Books

Turning the Page

Bruce Taylor retires as Eau Claire’s poet laureate

Doug Pearson, photos by Luong Huynh |

POETRY IN MOTION. As the City of Eau Claire’s poet laureate, Bruce Taylor has organized scores of readings, including this one at the Volume One Gallery, over the past five years.
POETRY IN MOTION. As the City of Eau Claire’s poet laureate, Bruce Taylor has organized scores of readings, including this one at the Volume One Gallery, over the past five years.

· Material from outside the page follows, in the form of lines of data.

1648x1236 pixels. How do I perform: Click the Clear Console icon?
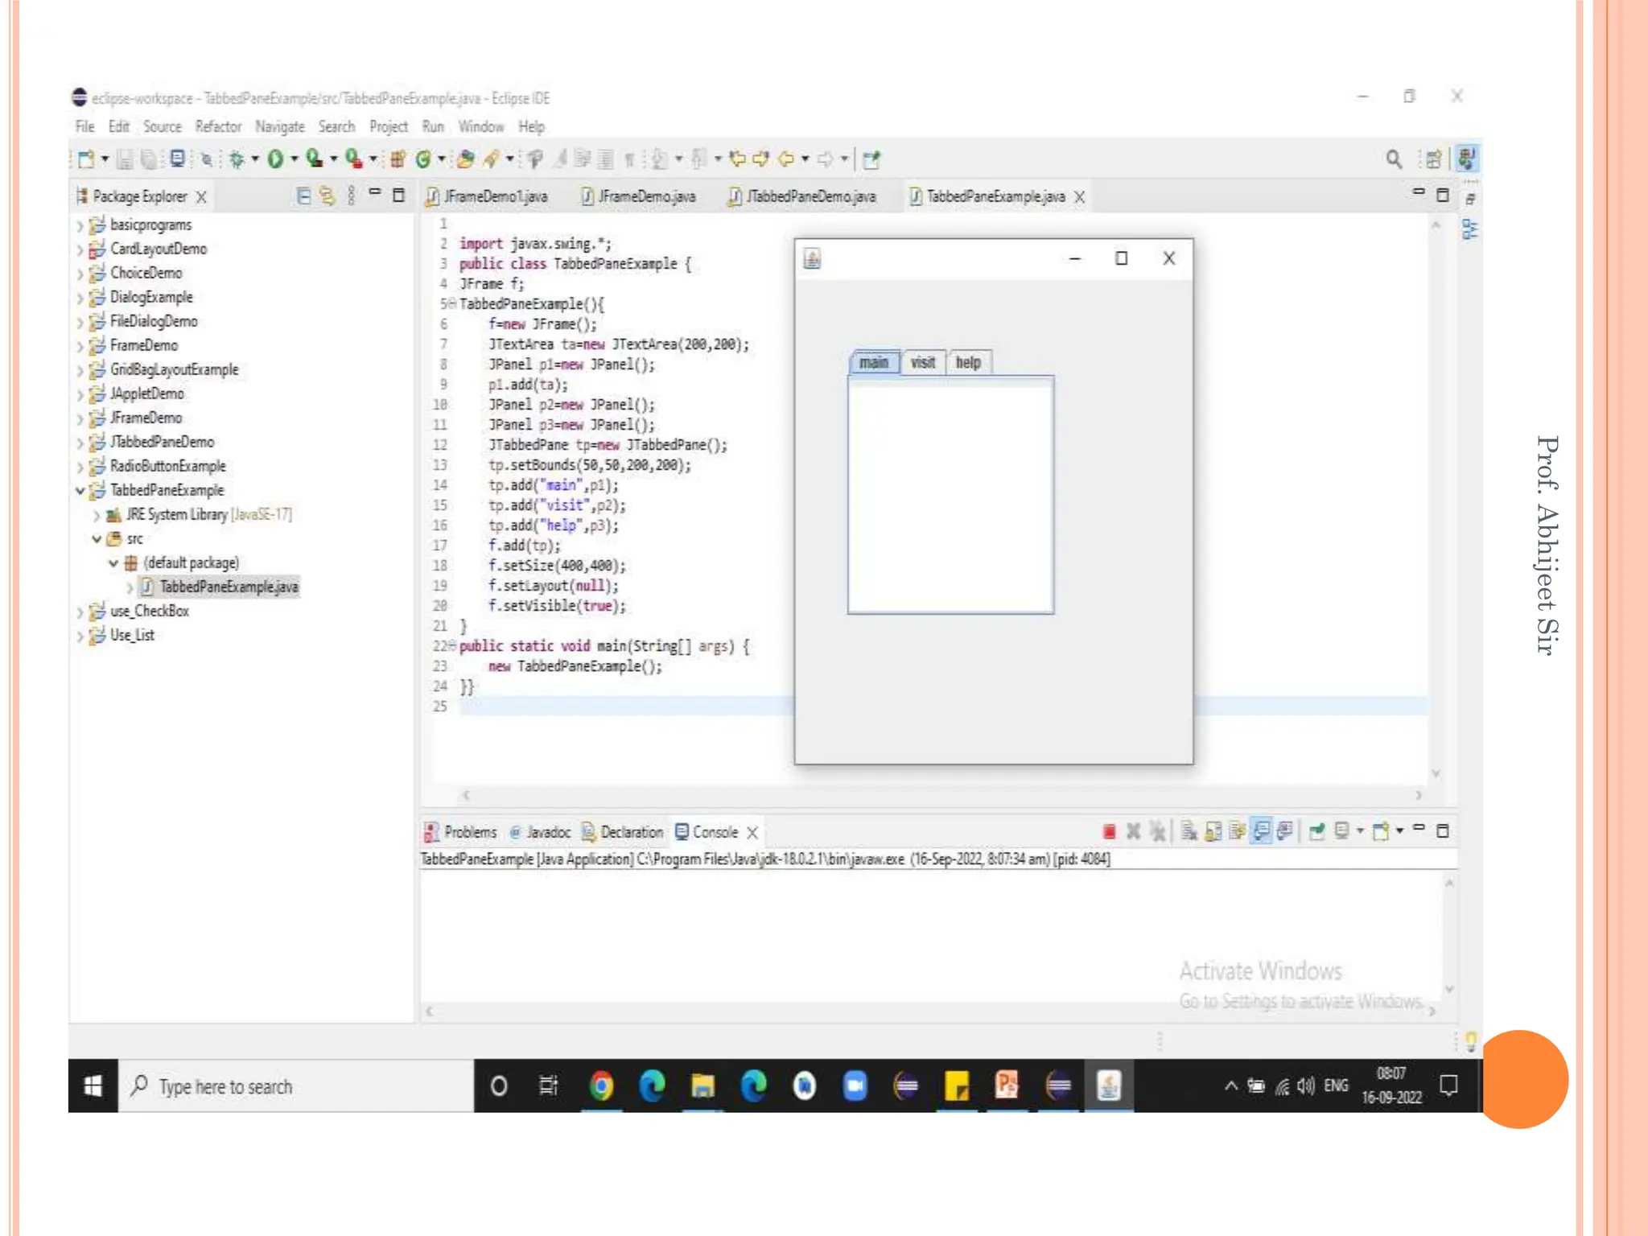1189,831
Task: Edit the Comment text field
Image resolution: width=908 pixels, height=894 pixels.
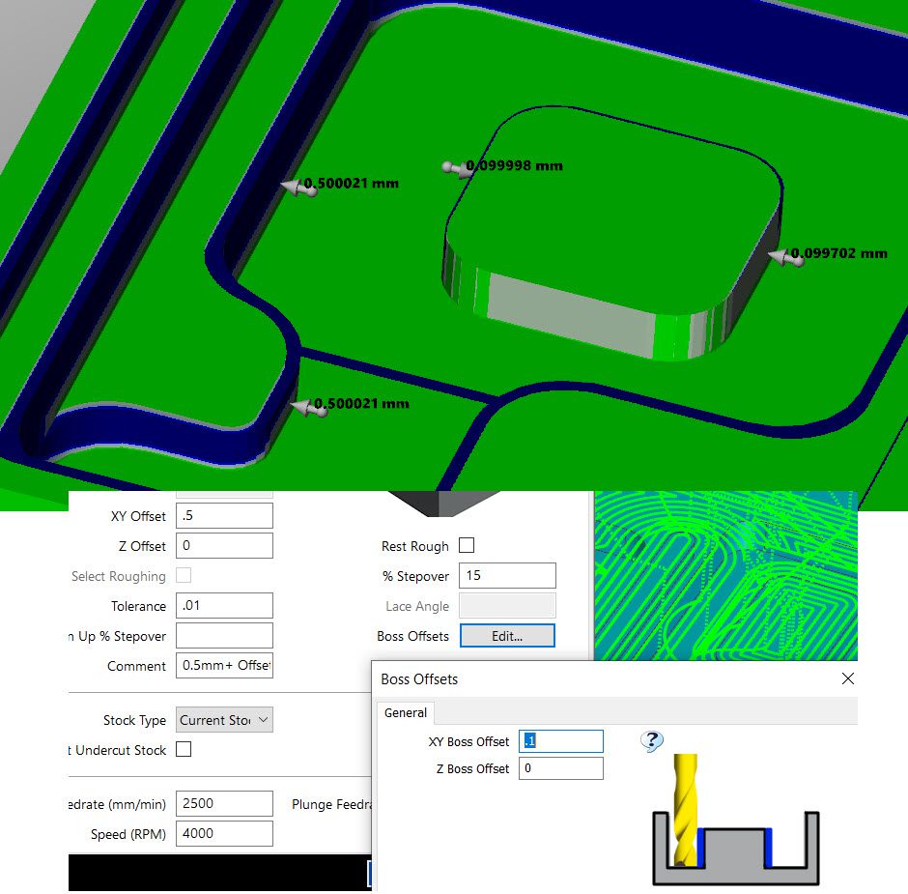Action: pyautogui.click(x=224, y=666)
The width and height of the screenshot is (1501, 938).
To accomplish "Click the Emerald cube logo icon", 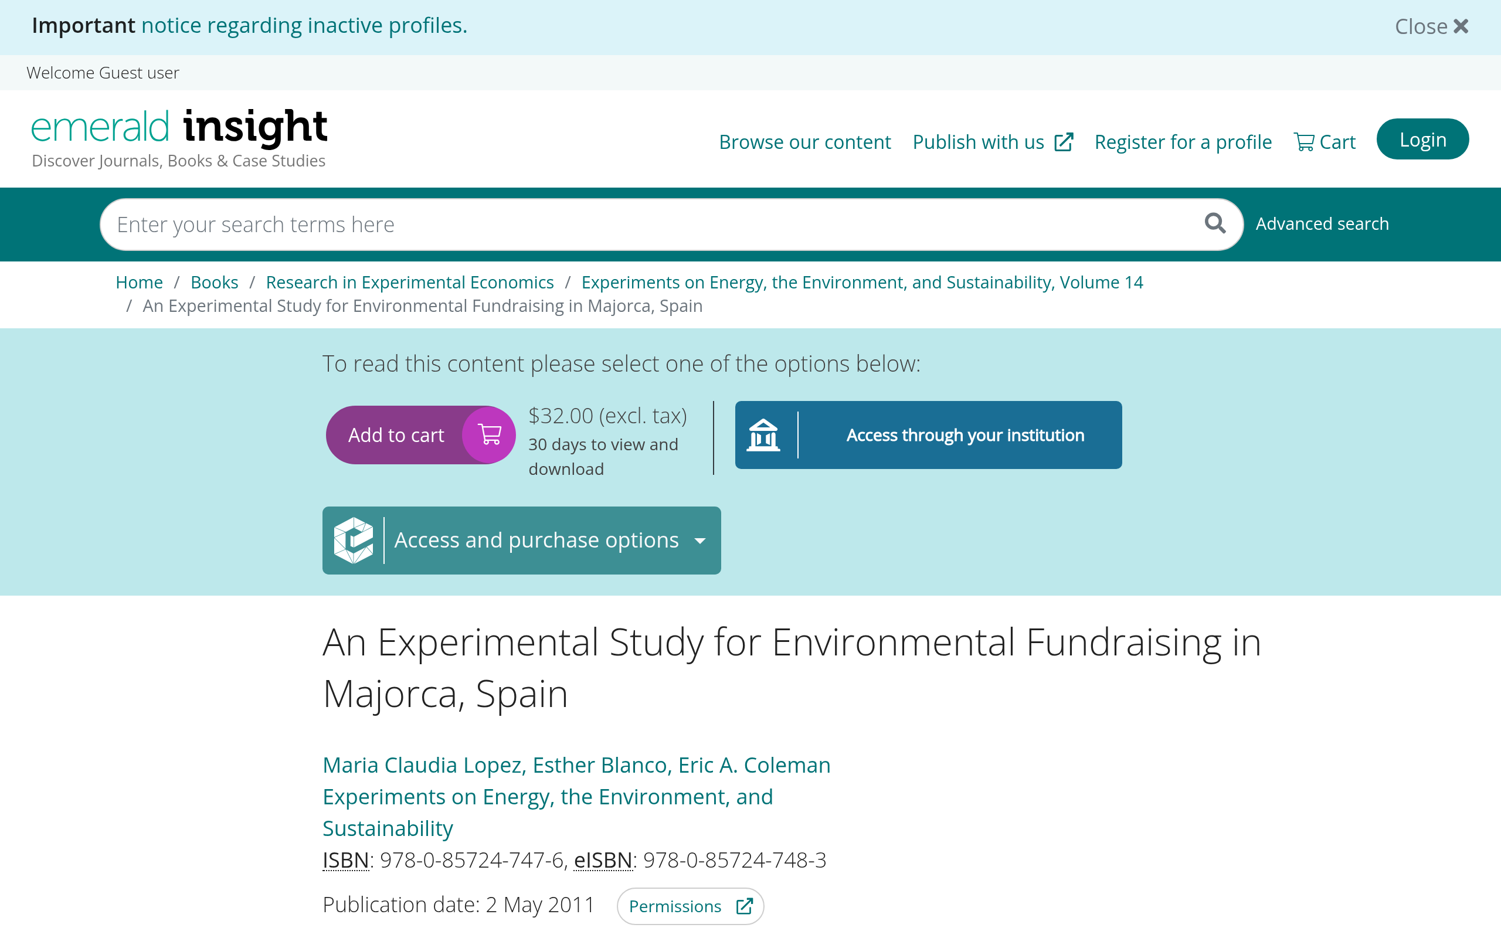I will coord(354,540).
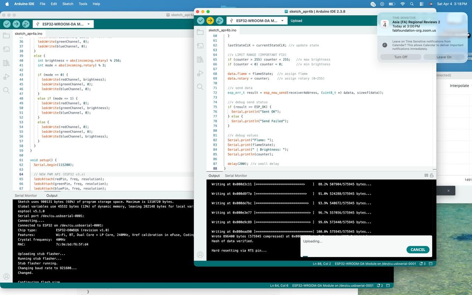Open notifications count in sketch_apr4b status bar

423,264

As soon as he became the City of Eau Claire’s Poet Laureate in 2011, Bruce Taylor established a series of monthly open mic events and monthly special programs. “The unstated motto of every ‘open’ poetry reading is that if anyone can read, then everyone must be allowed to,” says Taylor, a professor emeritus of English at UW-Eau Claire. “We may be in a renaissance for poetry. There is probably more poetry being written by people right now in our country than ever before.”

“We may be in a renaissance for poetry. There is probably more poetry being written by people right now in our country than ever before.” – Bruce Taylor, City of Eau Claire’s outgoing poet laureate

And Taylor, whose tenure as poet laureate ends this month, has done more than foster open mics. The goal of these and other programs has been to remind the community that there are very successful writers among us as well as to introduce new writers and programming in a variety of venues: the L.E. Phillips Memorial Public Library, the Janet Carson Gallery, Acoustic Cafe. Some programs have featured local writers such as B.J. Hollars, Jeannie Roberts, Erna Kelly, and Dan Lyksett. Other programs have presented special themes or particular groups such as middle school students, high school teachers, and various local writing groups. In all, Taylor has arranged, publicized, and emceed more than 150 occasions for readers and writers.

Also, when the editors of Volume One created a section called “Local Lit, ” Taylor began encouraging writers to submit their work. The result is that work by more than 40 writers has been featured, ranging from the first-published pieces by middle and high school students to works by national award winners and well-known local figures such as Mike Perry and John Hildebrand.

What are the resources that have created the writer/program director that Taylor clearly is? How did all this get started? “I think I was born an English major,” claims Taylor. He read early and penned an 11-page “novel” when he was 7 years old. In time, this led the Boston boy to apply for graduate programs in creative writing, for a Master of Fine Arts. Admitted in several programs, Taylor chose the University of Arkansas: “It was the furthest away from home and seemed the largest adventure.”

Taylor’s time at Arkansas prepared him for his work as a teacher and promoter of the literary arts. “While other schools produced writers who teach,” Taylor notes, “the emphasis at Arkansas was upon teachers who write.” From Miller Williams, his mentor at Arkansas, Taylor learned that “you could never lie to a student about their work, but you always had to remember you were talking to a person who you are trying to help get better at what they do.”

After Arkansas, Taylor came to the Midwest where he helped start creative writing classes at UW-Eau Claire. Taylor became a mentor for hundreds of young writers, many of whom have become teachers themselves as well as published writers of poetry, novels, short story collections, memoirs, and other nonfiction. Eventually he was the advisor of the students who established and edited a campus creative arts magazine called NOTA, an award-winning publication still regularly appearing at UW-Eau Claire.

In his early years at UW-Eau Claire, Taylor was one of the first Poets in the Schools. Writers were assigned to schools in a national effort to inspire “leaps of imagination.” Taylor says, however, it could be a “real boot camp” experience. “Think you can teach poetry because you’ve been teaching it to college students?” Taylor queries. “Try junior high kids, or second graders, or a room full of hearing-impaired students.”

Taylor’s search for new experiences during his teaching career led him also to teach abroad in South Korea, Australia, and China. In each place, he immersed himself in the culture, struggled with the language, welcomed the new poetry he discovered, and tried translating some of the poetry.

Now, having nearly finished “laureating,” Taylor says that being poet laureate has been “Fun. Rewarding. Frustrating. A lot more work than I thought it was going to be. However, once you’ve been doing something for a while you begin to understand how much to value the people who have helped you. I’m excited about the future. I hope that organizations like the Chippewa Valley Writers Guild, the Chippewa Valley Book Festival, the Eau Claire Regional Arts Center, Volume One, and the L.E. Phillips Memorial Public Library will continue their fine work. Nothing could have been accomplished without them.”

If Taylor has many to thank, it should also be said that writers in this community are grateful to him for the many opportunities he launched.

NEW ‘WRITER IN RESIDENCE’

This spring marks both the end of Bruce Taylor’s tenure as city poet laureate and a change in the program’s name: The position will be now be known as “writer in residence.” The idea is to recognize a wider range of writing and to provide for more variety in the appointments made in the coming years. Max Garland, the state’s former poet laureate and a newly retired UW-Eau Claire English professor, will become the city’s first writer in residence on Tuesday, April 26.